In Conan Exiles' case, Denuvo Anti-Tamper was temporarily removed - and accidentally. An updated version of the game was suddenly without protection. Denuvo Anti-Tamper returned soon enough, via another update, but not quickly enough. Pirates pounced and the damage was done.
Remember, Conan Exiles isn't solely an online game, which tend to prevent piracy by requiring game versions to match that of the official servers. In Conan Exiles you can host your own worlds and play them alone or with others, or join their private worlds. In other words, a pirate can play the game.
Whose fault was it? Why was Denuvo Anti-Tamper removed?
"Denuvo was temporarily removed due to an error in the build process," Funcom told me this afternoon in response. Eek. I wouldn't like to be that guy.
Incidentally, "the build process" does not go through Denuvo. Denuvo provides tools to build managers so they can apply the Anti-Tamper protection to program executables themselves, Denuvo told me.

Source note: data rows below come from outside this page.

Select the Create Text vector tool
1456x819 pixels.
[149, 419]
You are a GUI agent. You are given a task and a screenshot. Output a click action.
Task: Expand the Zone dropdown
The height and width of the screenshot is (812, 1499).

So what will Funcom do now?
"There is unfortunately not much we can do about those who choose to download and play unauthorised copies," Funcom said, "but we hope they make the jump to the official version so they can stay up to date with the latest patches and improvements. Being an Early Access title, there will be a lot of updates going forward!"
Regardless of the mishap, Conan Exiles, a predominantly multiplayer survival game, is off to a great start. It's the current best-selling game on Steam, and it's not cheap either, at £27.
Do bear in mind that it is an Early Access title, so there's work to be done, and that there are naked willies flapping around in the game.